> [Short problem] Could you output every line of the material below as a JSON list of strings, one string per line, with blank lines and pictures left out?

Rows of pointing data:
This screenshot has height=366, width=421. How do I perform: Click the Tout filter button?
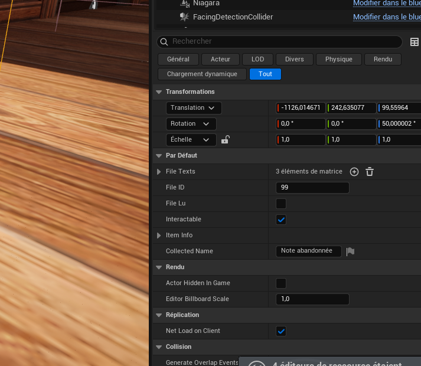(265, 74)
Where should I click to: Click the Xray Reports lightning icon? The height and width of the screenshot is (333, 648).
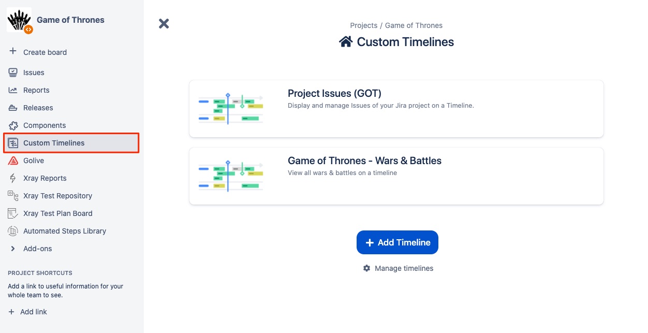pos(13,178)
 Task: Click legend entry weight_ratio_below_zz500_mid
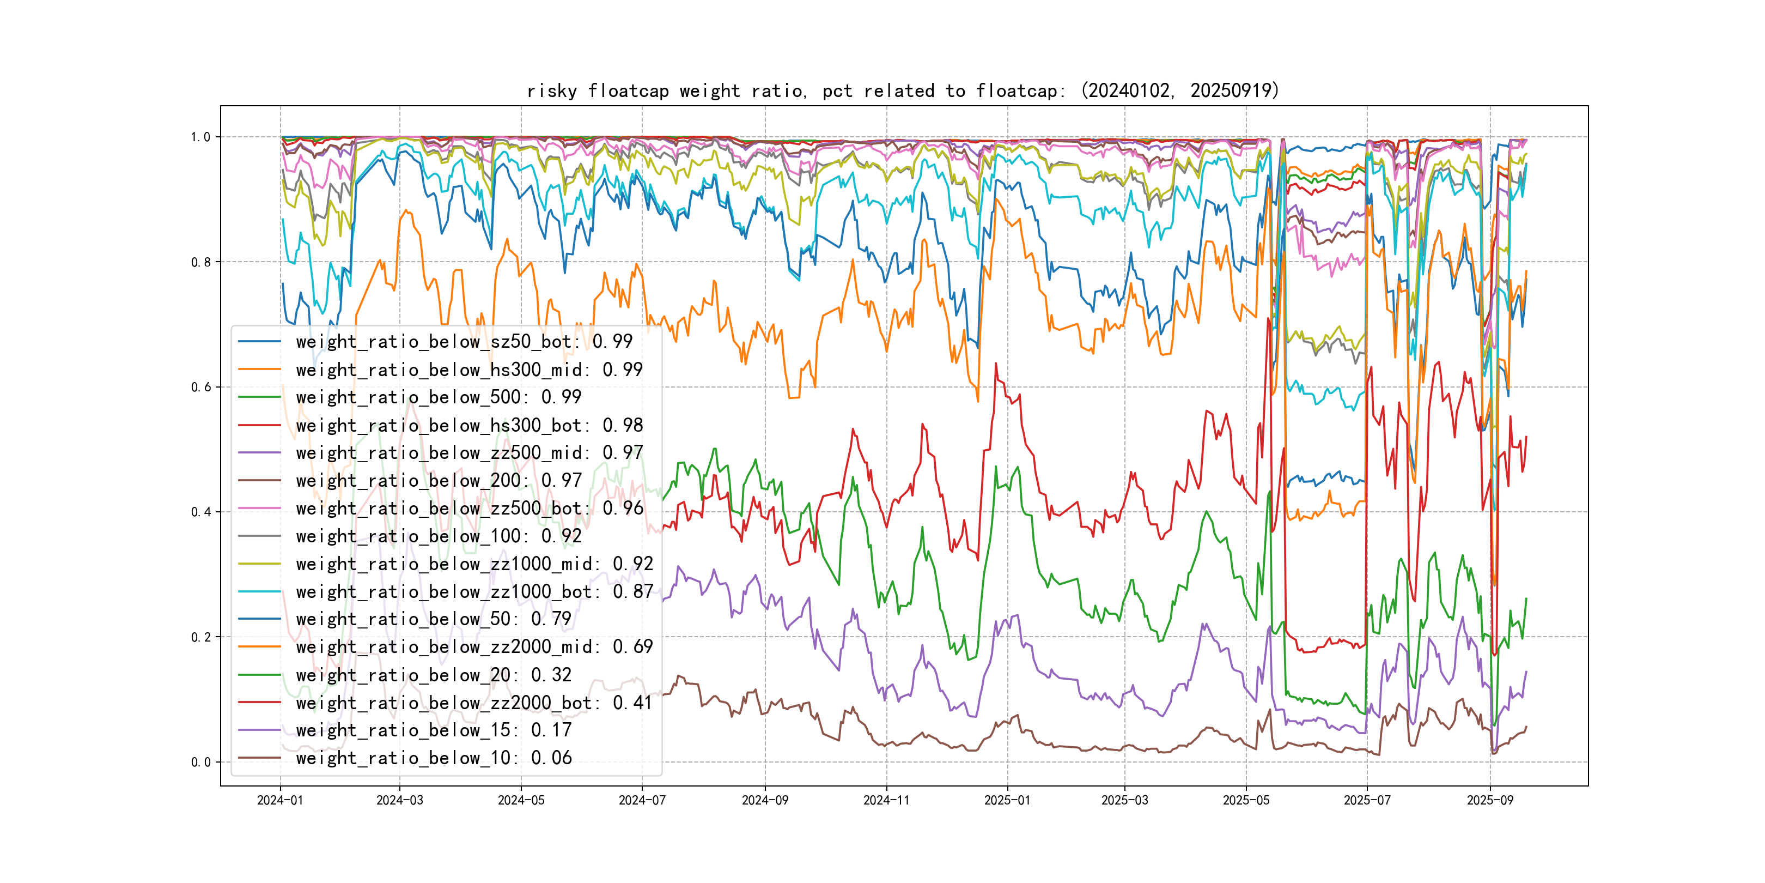469,452
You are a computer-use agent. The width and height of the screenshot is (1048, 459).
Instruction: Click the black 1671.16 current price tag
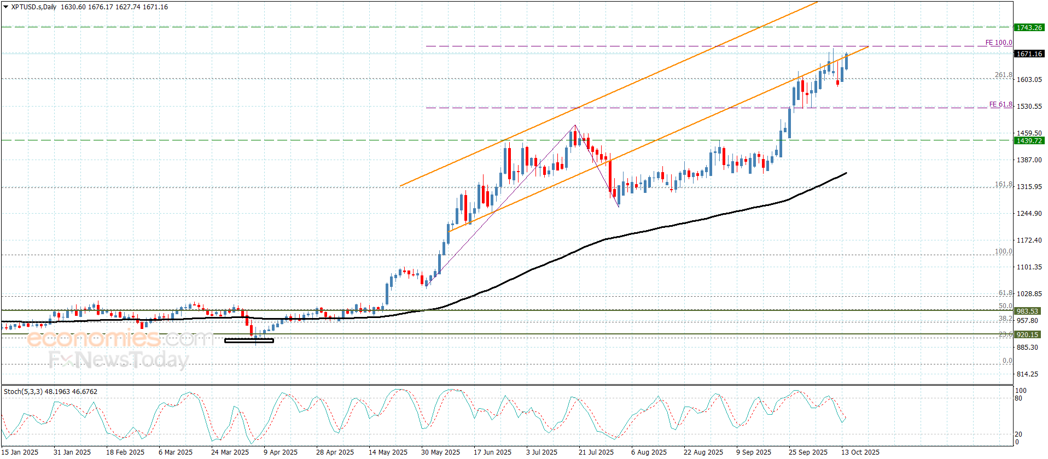click(1029, 54)
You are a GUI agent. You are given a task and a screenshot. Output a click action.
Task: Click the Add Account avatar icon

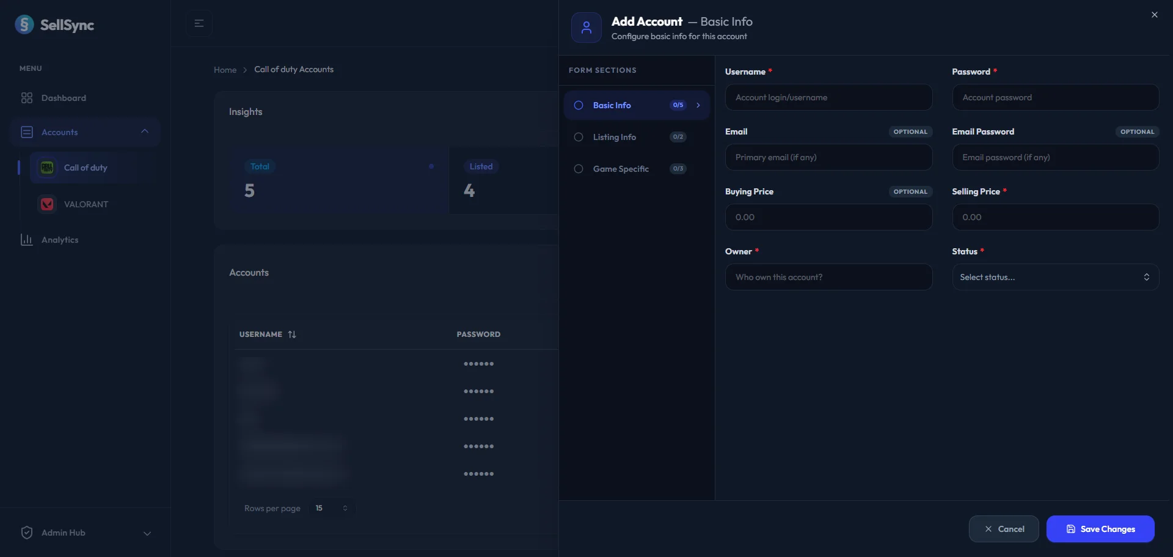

> [Written solution]
[
  "This screenshot has height=366, width=421. How do I perform: Click the Tout filter button?",
  "(265, 74)",
  "Where should I click to: Click the Xray Reports lightning icon? The height and width of the screenshot is (333, 648).",
  "pos(13,178)",
  " Task: Click legend entry weight_ratio_below_zz500_mid",
  "469,452",
  "You are a computer-use agent. The width and height of the screenshot is (1048, 459).",
  "Instruction: Click the black 1671.16 current price tag",
  "click(1029, 54)",
  "You are a GUI agent. You are given a task and a screenshot. Output a click action.",
  "Task: Click the Add Account avatar icon"
]